Downstream of Königs Wusterhausen the river is linked to the Möllenzugsee on the right bank, and shortly thereafter by the linked Grosser Zug and Krossinsee on the same bank. The Dahme then flows into the Zeuthener See, which links to the Seddinsee and Langer See at the outer Berlin suburb of Schmöckwitz. The Dahme flows out of the Langer See at its north-western end, shortly before it confluence with the River Spree at Köpenick, a historic town that is now a suburb of Berlin.

==Navigation==
The Dahme is navigable as far upstream as Märkisch Buchholz, although the reach above Prieros is shallow and generally only used by leisure craft. Canoes and similar craft can bypass a weir near Märkisch Buchholz and enter the Dahme Flood Relief Canal, which is then navigable to its junction with the upper Spree. The Storkower Gewässer is navigable as far as the Scharmützelsee, the Teupitzer Gewässer as far as Teupitzersee. The River Notte is also navigable, as are most of the lakes linked to, or traversed by, the river downstream of Prieros.

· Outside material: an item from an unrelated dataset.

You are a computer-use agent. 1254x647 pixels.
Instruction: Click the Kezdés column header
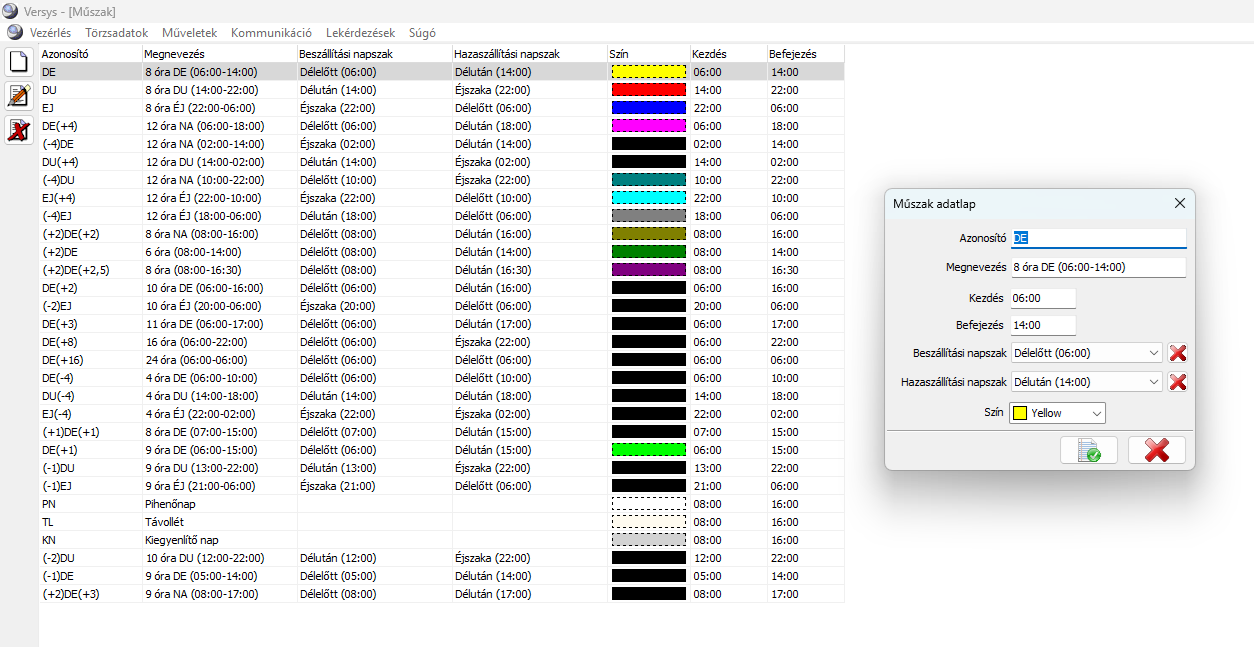[x=709, y=53]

The Oder-Spree Canal links with the Seddinsee near Schmöckwitz, with the Oder river, at Eisenhüttenstadt, thus providing a navigable connection between Berlin and the Oder, and hence Poland. The Gosen Canal also links the Sedinsee with the Spree, and thus provides a shorter route to the Müggelsee, Woltersdorf and Rüdersdorf for traffic coming downstream.